Following the news that Silicon Valley companies are planning to make further use of encryption, please find comment below from David Emm, Principle Security Researcher at Kaspersky Lab.
David Emm, Principal Security Researcher at Kaspersky Lab
The news that Silicon Valley companies are planning to make further use of encryption to increase privacy comes as no surprise. They have already shown support for Apple in its battle with the US government over encryption; and this demonstrates how important this is for them.
Having a backdoor in a product or software is all well and good for law enforcement reasons, but it’s a bit like leaving a key under your door mat for your friend. It’s great for letting your friend in, but there is no guarantee it’s just your friend who will find it, and not a burglar too. In the case of Apple’s feud with the FBI, if governments insist that products have backdoors in products, what is to stop rogue organisations discovering these backdoors and using them for nefarious purposes? It is for this reason that government calls for a way to access encrypted data are flawed, and could potentiallyundermine not only individual privacy, but corporate or national security.

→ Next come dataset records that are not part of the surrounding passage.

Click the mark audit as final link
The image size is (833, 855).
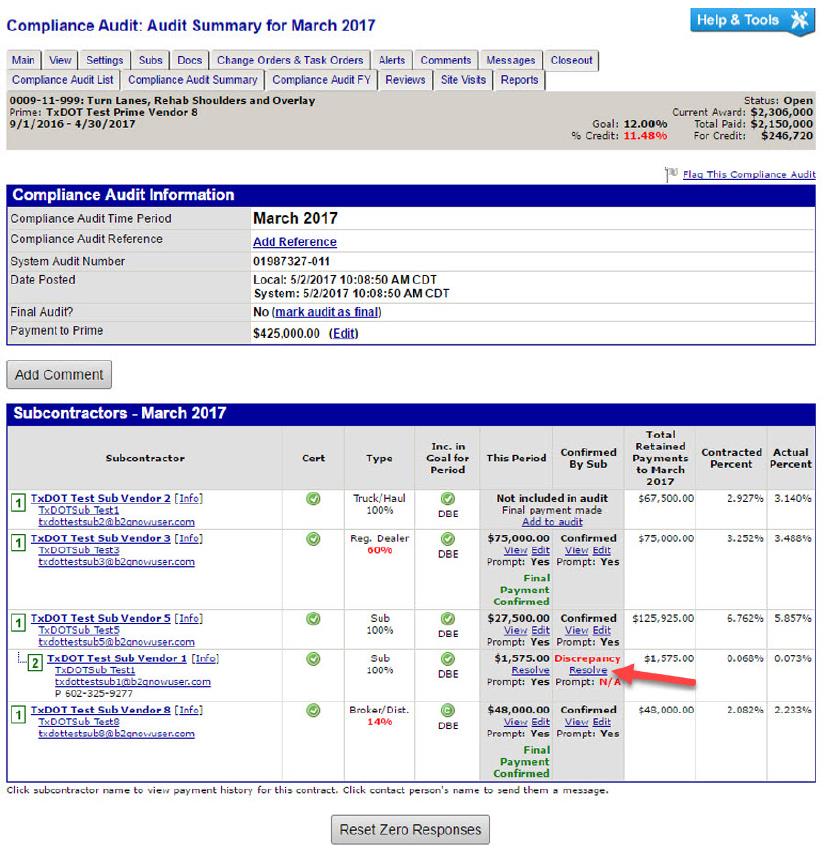coord(325,312)
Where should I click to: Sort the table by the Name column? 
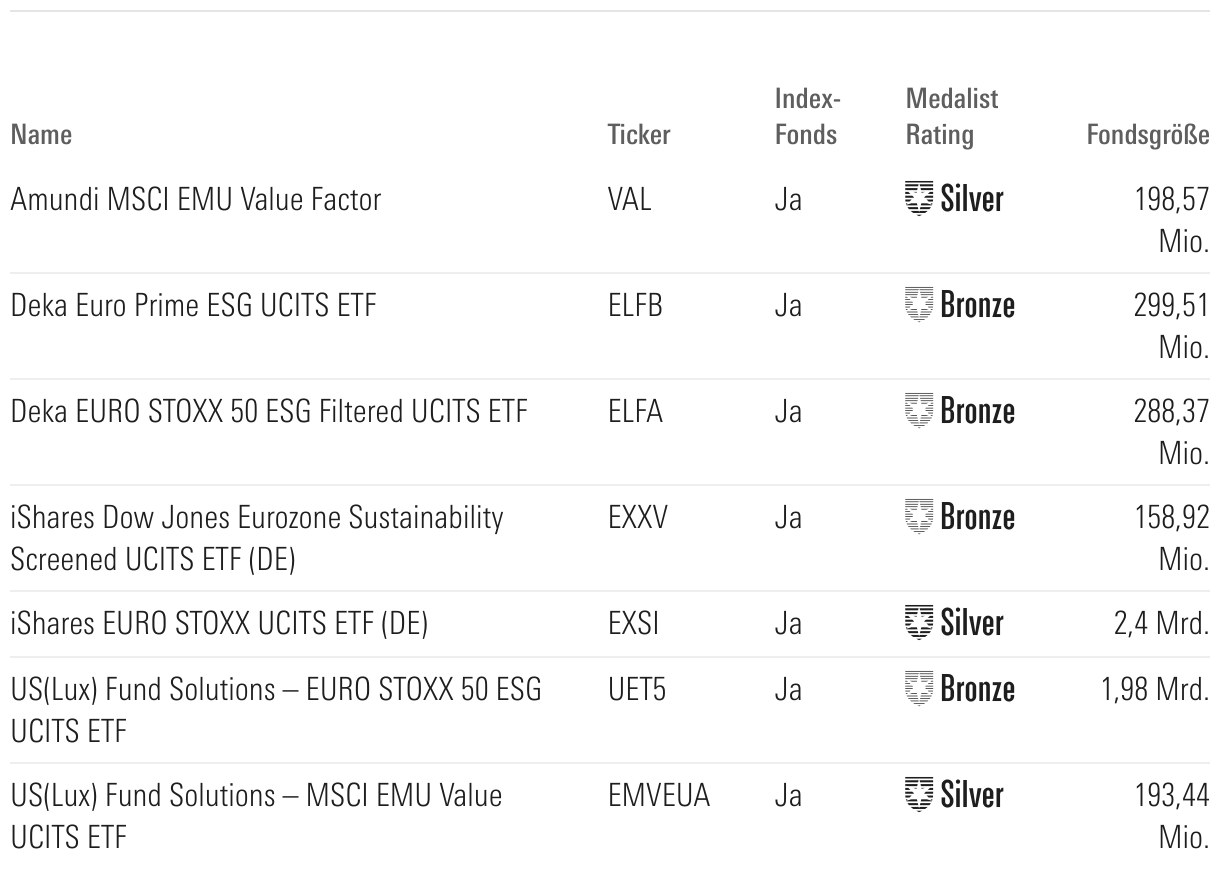[x=41, y=134]
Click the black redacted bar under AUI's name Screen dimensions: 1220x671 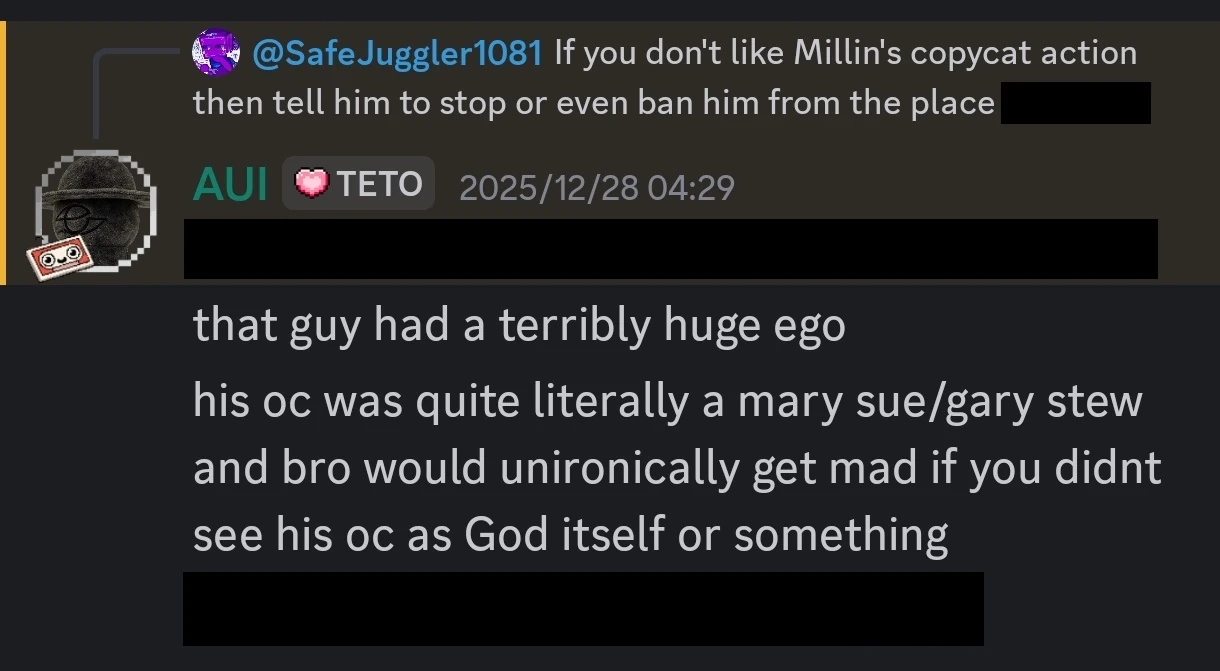(670, 249)
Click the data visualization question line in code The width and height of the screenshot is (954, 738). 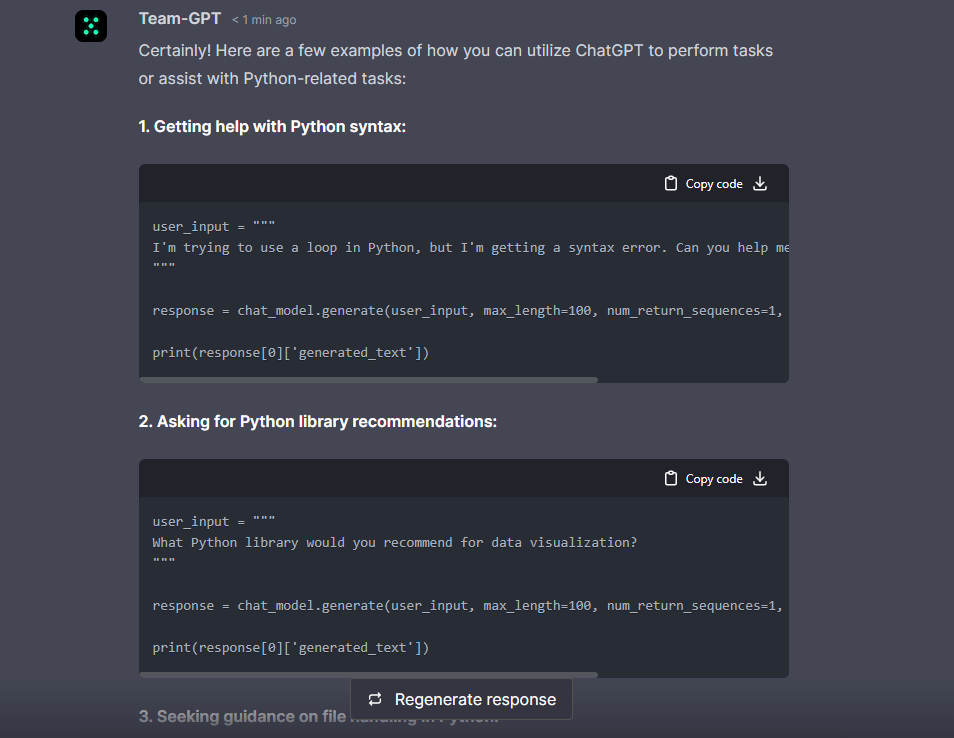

There is and always has been an inherent tension between privacy and security. This isn’t going to disappear; and although the weight may shift between the two, depending on the geo-political situation and security context at any given time, the key issue for society is to try and balance the two. However, it’s not possible to achieve this with weak encryption. Encryption is vital to the security of online transactions, and is a key tool of personal and corporate security. For this reason, it is dangerous to undermine it.